The animosity between Kirk and Spock comes to a head when Kirk, who's been snuck onto the newly launched Enterprise by McCoy, insists on going after the Romulan ship (with the almost unrecognizable Eric Bana as its tattoo-faced captain, Nero) that attacks the planet Vulcan–Spock exiles Kirk off the ship to a desolate, snowbound planet in the middle of nowhere.
The tense (sometimes amusingly so) relationship between Kirk and Spock, who actually shared a close friendship in the original series, plays a central role in the film. So does Spock's struggle with his identity–should he give in to his emotional half-human side, or stay true to his Vulcan nature, always indifferent and logical? But the other members of the crew provide plenty of funny moments, most notably the very enthusiastic navigator, Chekov (played endearingly by Anton Yelchin), the smart and hilarious goofball, Scotty (Simon Pegg), and the very straightforward McCoy (Karl Urban).

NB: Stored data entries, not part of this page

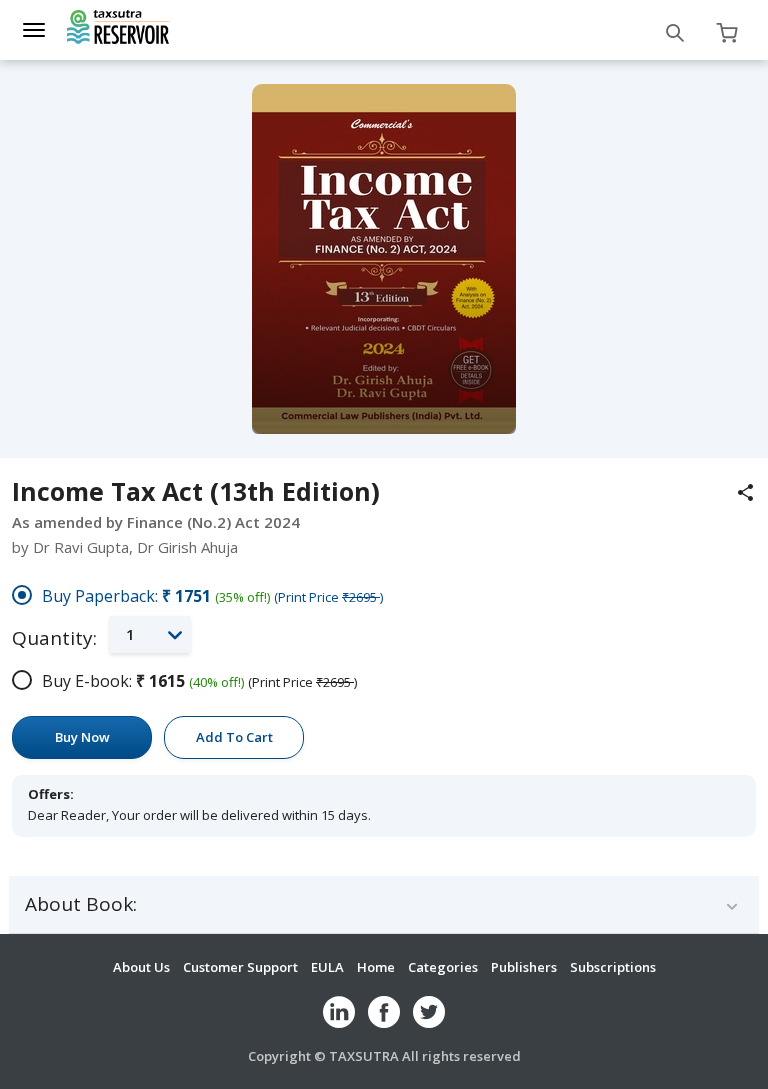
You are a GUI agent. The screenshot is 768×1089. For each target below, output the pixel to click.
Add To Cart (234, 737)
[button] (150, 634)
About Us (141, 967)
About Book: (81, 904)
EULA (327, 967)
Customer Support (240, 967)
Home (376, 967)
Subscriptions (613, 967)
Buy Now (82, 737)
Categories (443, 967)
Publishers (524, 967)
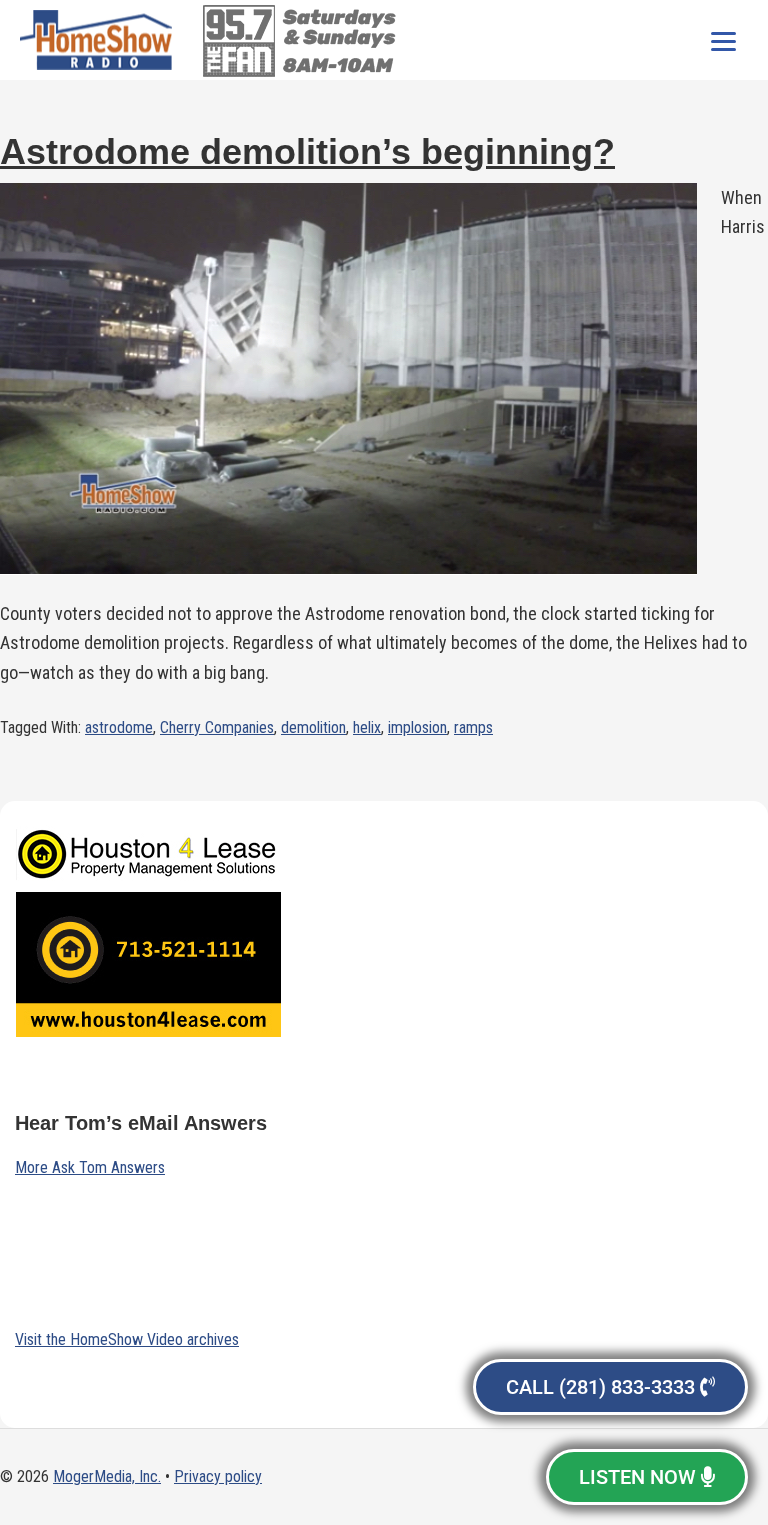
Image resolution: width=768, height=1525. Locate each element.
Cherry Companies (217, 727)
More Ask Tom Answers (90, 1167)
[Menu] (723, 40)
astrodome (119, 727)
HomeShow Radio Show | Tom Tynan (100, 40)
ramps (473, 727)
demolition (313, 727)
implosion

Director J.J. Abrams, who's known for such fast-paced, action-packed creations as Alias, Cloverfield, and LOST, shows his subtle touch in the camerawork: extreme close-ups in intense, one-on-one confrontations and jerky, restless movement during significant encounters between characters. While we're sure many Star Trek fans were skeptical about him taking on the movie, he's created a film that you would likely find very enjoyable–whether you're a Trekkie or not.